In this paper, we design a system for integrating the blogs and the videos containing educational multimedia data and propose a novel recommendation system called Videopedia. We provide the necessary matching between the texts in the webpages and the lecture videos based on their contents. Retrieving suitable videos for a particular webpage is challenging mainly because webpages and videos are represented in different forms and finding a correlation between them is not straightforward. Also e-learning lecture videos mostly consist of lecture slides, whiteboard/blackboard content and sometimes the instructors delivering the lecture. Hence extracting the content of these videos based on visual words is not a plausible solution. Video transcripts have been generated using automatic speech recognition (ASR) of the audio as an attempt for content detection [16]. Most of the extracted texts by ASR contain errors due to poor audio recording quality, which degrades the spoken text’s usability for video retrieval [6]. Recently, the majority of video sharing platforms like TedFootnote 7, YouTube, etc., provide videos with automatic video transcripts. These are manually created closed captions (CC) and contain less error than ASR. These transcripts provide the content of the lecture videos which we can then mine to find the correlation with the text-based blogs.

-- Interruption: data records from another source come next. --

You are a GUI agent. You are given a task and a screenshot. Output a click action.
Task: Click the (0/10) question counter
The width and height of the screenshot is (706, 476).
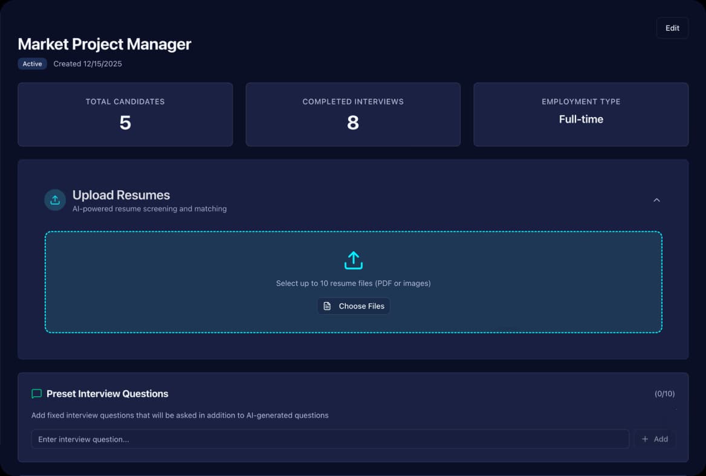tap(664, 394)
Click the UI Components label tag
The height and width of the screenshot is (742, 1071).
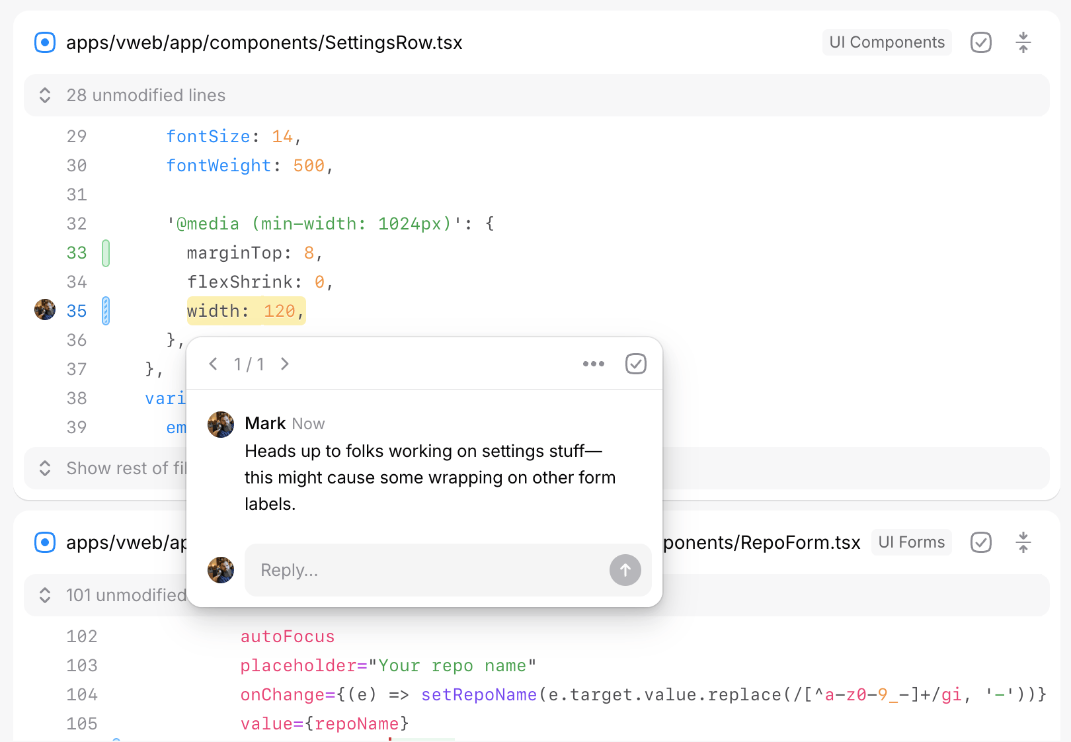887,42
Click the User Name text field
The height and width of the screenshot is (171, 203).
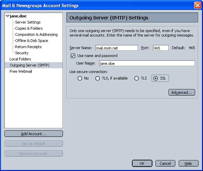point(147,63)
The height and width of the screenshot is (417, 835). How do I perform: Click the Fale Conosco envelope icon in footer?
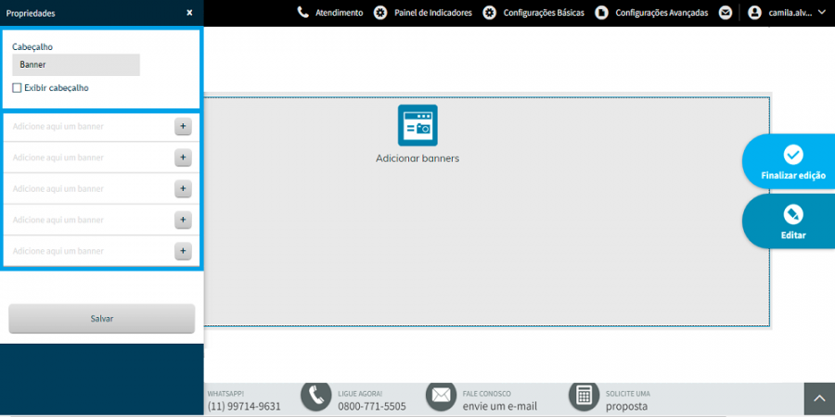point(441,396)
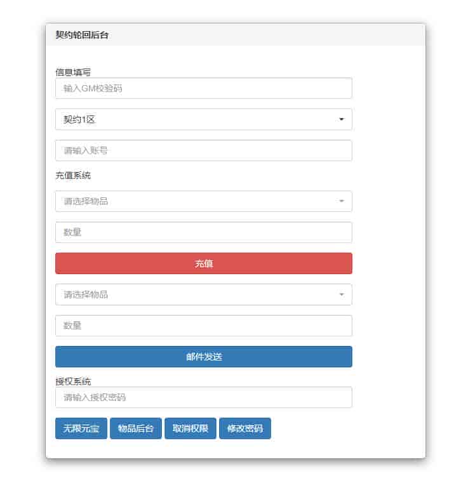Open 物品后台 via its button
This screenshot has height=483, width=475.
(136, 428)
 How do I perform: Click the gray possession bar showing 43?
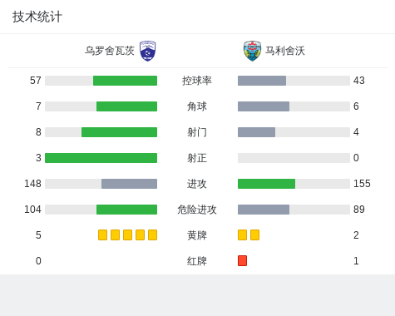(262, 81)
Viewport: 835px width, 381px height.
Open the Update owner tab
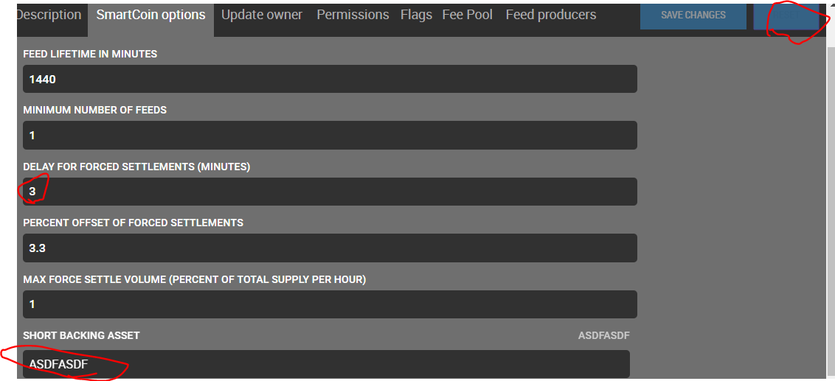pyautogui.click(x=262, y=15)
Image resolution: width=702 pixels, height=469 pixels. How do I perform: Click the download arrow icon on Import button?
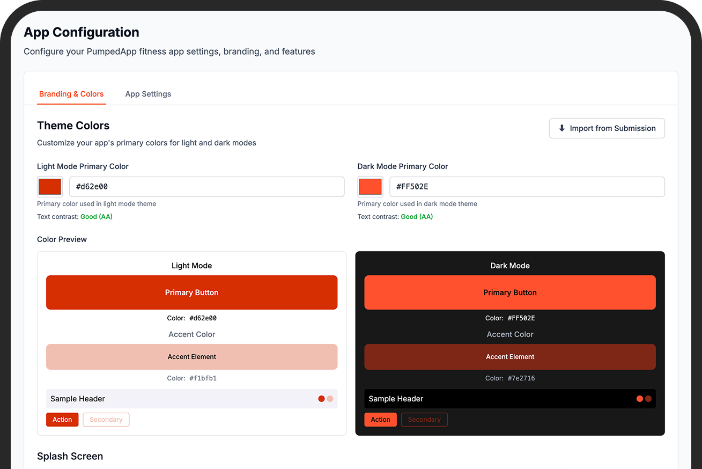coord(561,128)
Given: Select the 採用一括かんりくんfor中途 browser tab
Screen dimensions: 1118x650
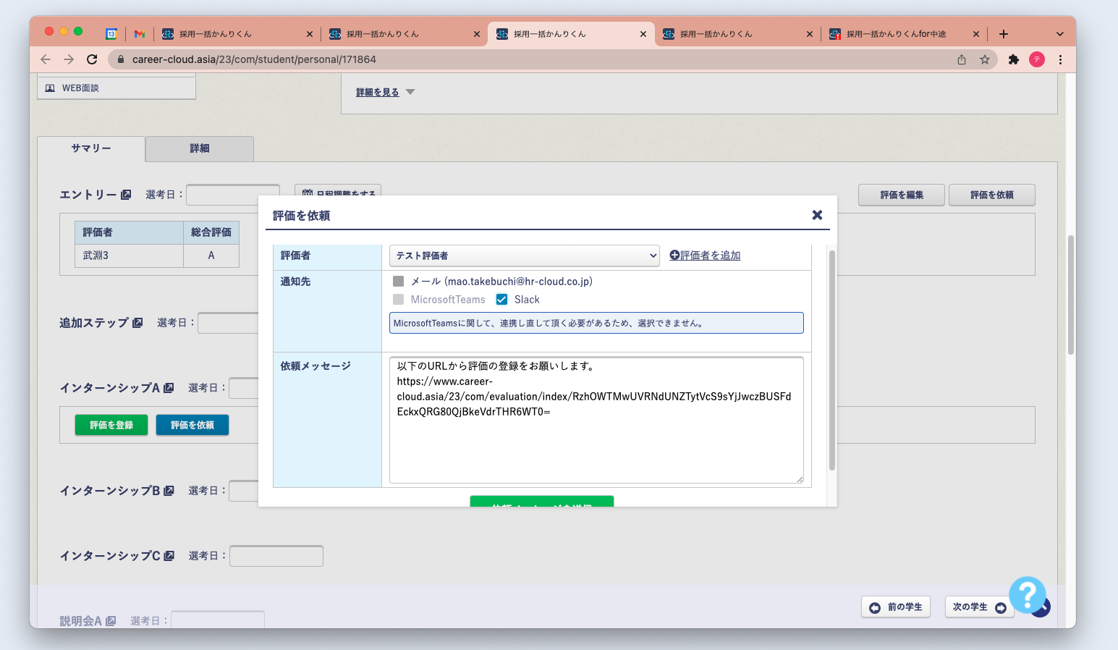Looking at the screenshot, I should tap(896, 34).
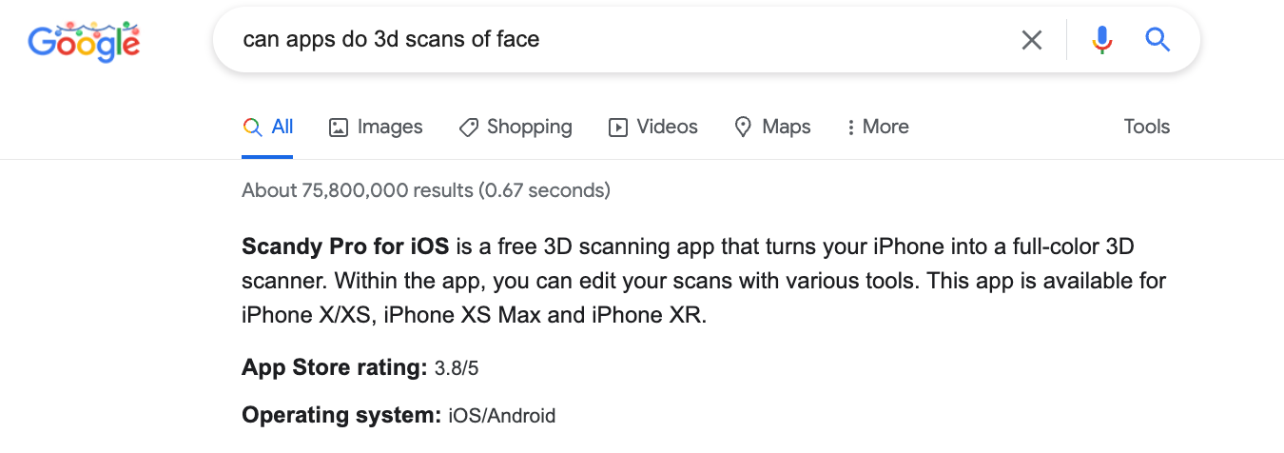This screenshot has width=1284, height=453.
Task: Switch to the Shopping tab
Action: pos(515,128)
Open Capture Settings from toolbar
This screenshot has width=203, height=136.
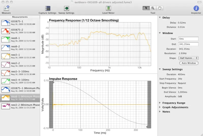[x=48, y=8]
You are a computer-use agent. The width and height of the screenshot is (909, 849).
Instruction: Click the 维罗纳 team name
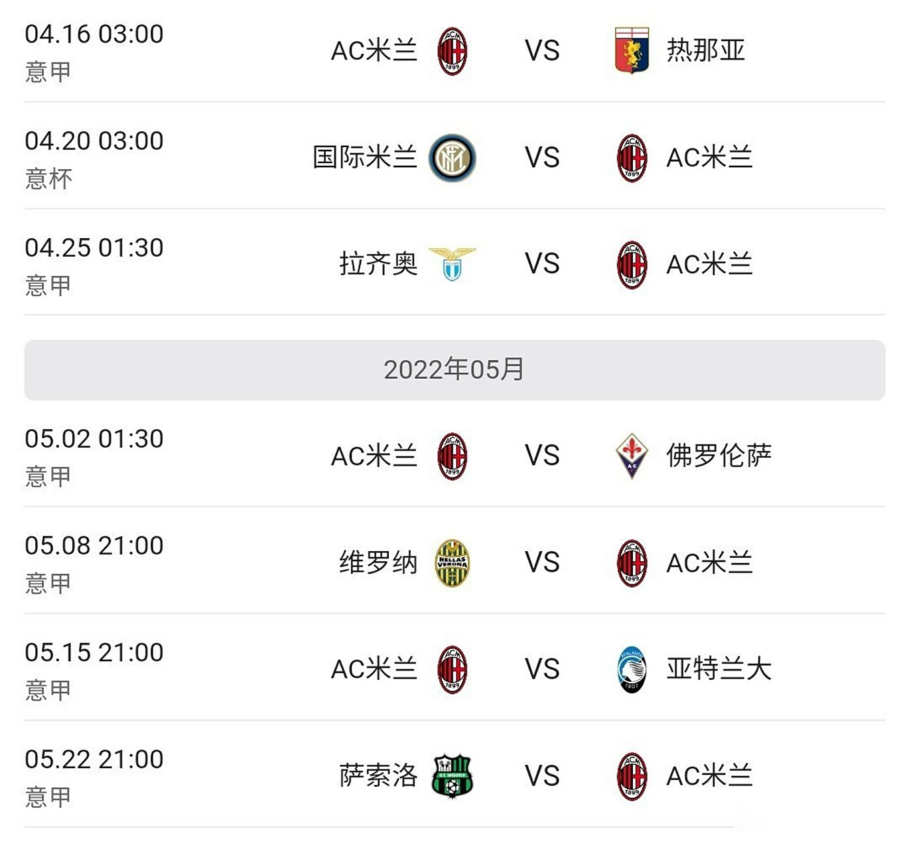click(x=378, y=562)
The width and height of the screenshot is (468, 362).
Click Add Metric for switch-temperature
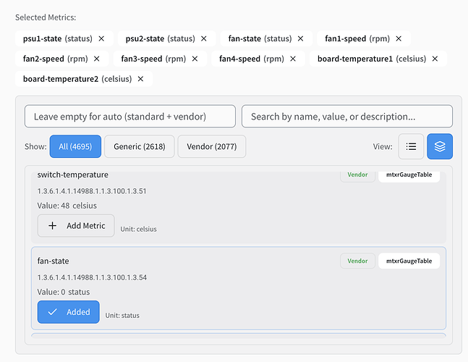76,226
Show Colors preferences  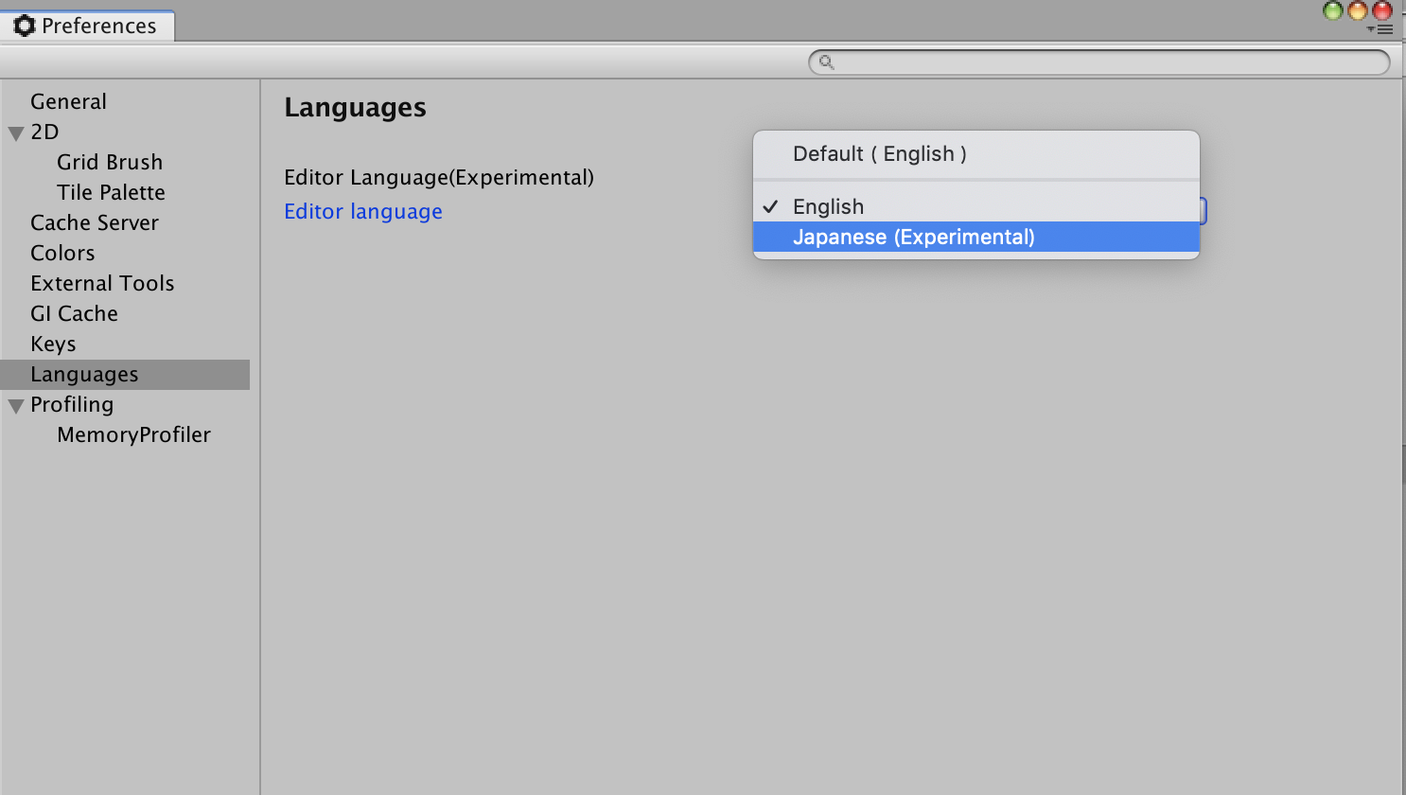[62, 254]
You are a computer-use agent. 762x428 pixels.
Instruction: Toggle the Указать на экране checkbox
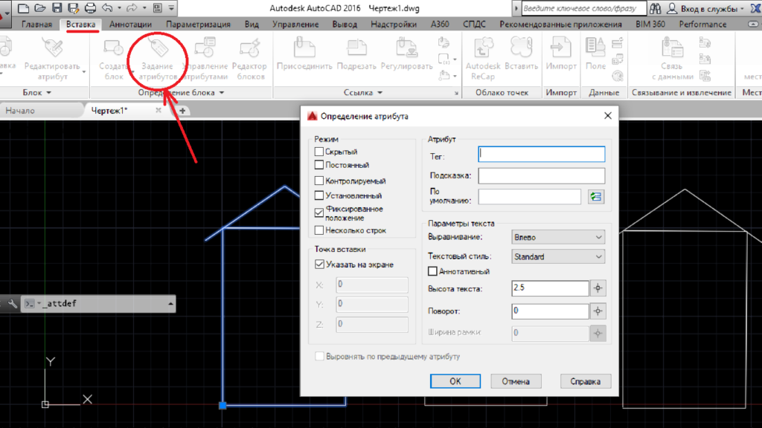319,264
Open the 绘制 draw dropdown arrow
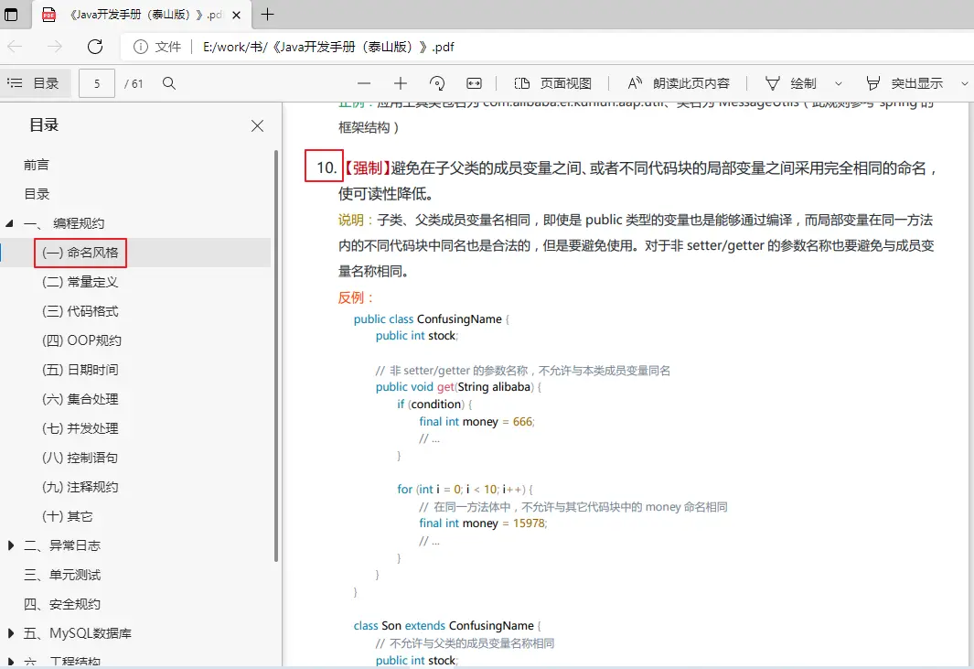The image size is (974, 669). [x=839, y=83]
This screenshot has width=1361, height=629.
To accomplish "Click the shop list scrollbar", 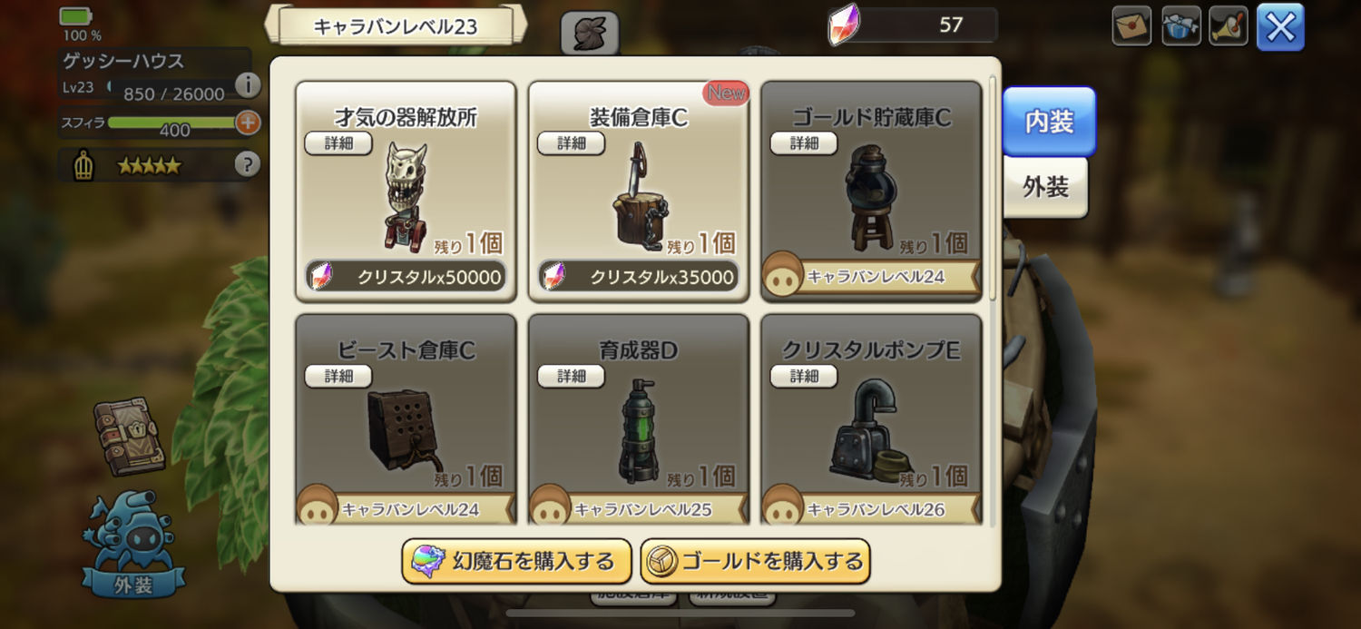I will pyautogui.click(x=992, y=189).
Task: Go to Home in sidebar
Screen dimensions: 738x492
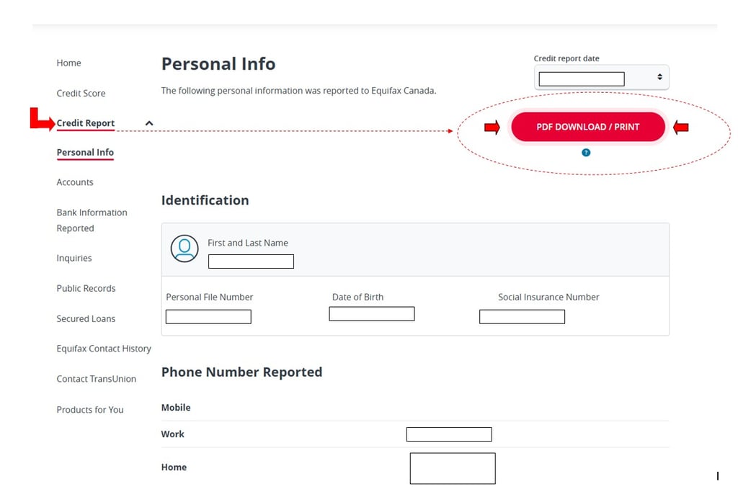Action: (x=69, y=63)
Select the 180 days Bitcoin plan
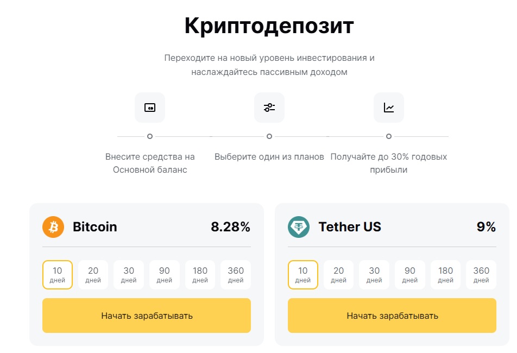This screenshot has height=353, width=517. point(200,275)
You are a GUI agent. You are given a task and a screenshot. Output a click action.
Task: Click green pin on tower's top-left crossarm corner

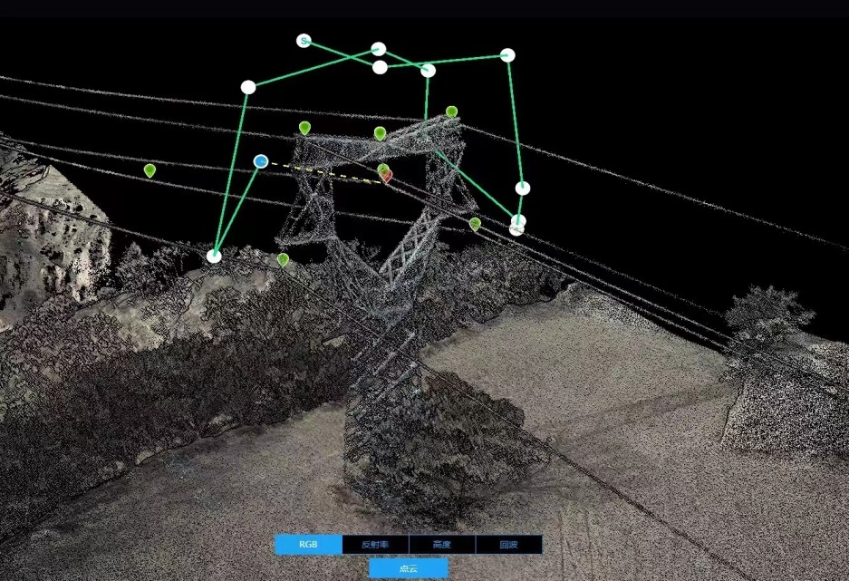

Our novel algorithm implemented as a part of Videopedia thus employs techniques of topic modeling in extracting the contents of the webpages and the videos. We use Latent Dirichlet Allocation (LDA) [3] to find the topics in a particular website and those in a particular video. These topics provide better representation of the content of the video compared to video metadata. The topics for the videos are extracted from video transcripts, stored on the server and indexed by their topic distributions. The topics representing the contents of a blog are generated at run-time. Videopedia determines the similarity between the topics of a webpage and those of a video and recommends the relevant videos based on the similarity. In summary, our specific contributions in this paper are as follows:

  • For a webpage recommend the relevant videos that would elaborate the concepts introduced in the webpage.

  • Provide a comprehensive framework which combines multimodal data, i.e., text and video for an enhanced e-learning experience.

  • Effectively use video transcripts for lecture video recommendation.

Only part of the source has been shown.